Master of Science (MS)
Geology and Geophysics
Tourmaline is a petrologic indicator mineral that is the major repository of boron in the earth’s crust. It forms readily when boron is present, accommodating multiple cations and anions with multiple possible substitutions for each site in the crystal structure. It is stable over a wide variety of pressures and temperatures, from near-surface P/T conditions to greater than 950 C and 7 GPa. It records information about conditions of formation, as well as pressure and temperature. Due to its resistance to chemical or physical weathering, and the negligible diffusion of elements in the crystal lattice, information about provenance is preserved. In Henry and Guidotti (1985), major elements of tourmaline were used to construct ternary diagrams that classify tourmalines according to provenance. However, this technique does not make use of the entirety of available chemical data. New statistical techniques can make use of all available chemical information and provide information about element importance.
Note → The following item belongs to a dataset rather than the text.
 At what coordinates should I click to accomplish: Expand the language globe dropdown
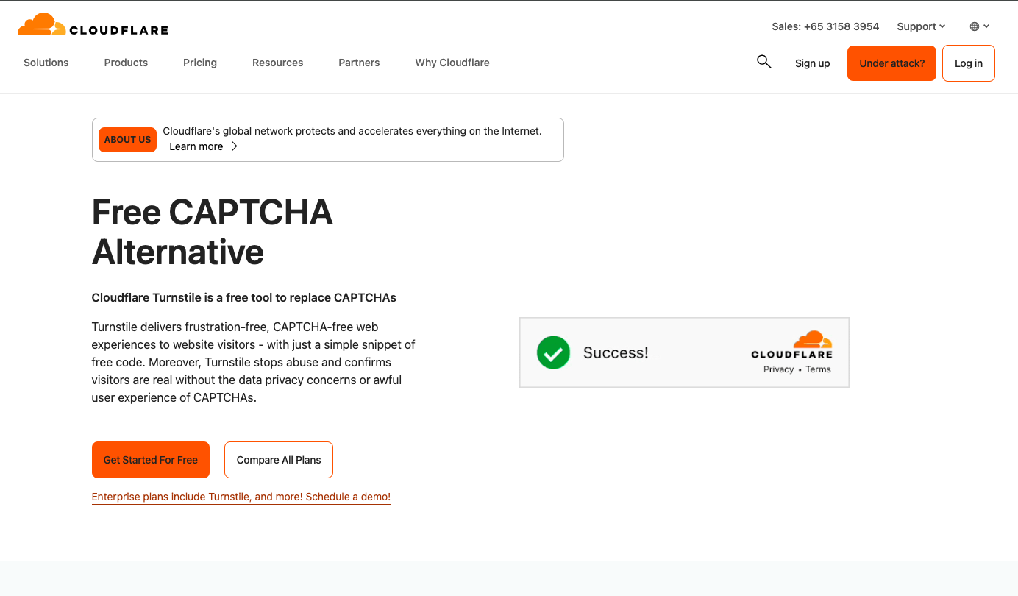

Using a novel application of an existing statistical method, random forests, to high-dimensional tourmaline data, provenance information is obtained. Existing chemical analyses are assembled into a database and labeled with their provenance. A random forest is ‘grown’ using a full database of tourmaline data, producing a set of rules for classifying tourmalines according to provenance. The random forest method has internal controls on accuracy and fitting of the data, and is capable of classifying tourmalines at a level of between 90 and 95% accuracy. As an independent test, a random forest built from this database is used to successfully classify tourmalines according to provenance.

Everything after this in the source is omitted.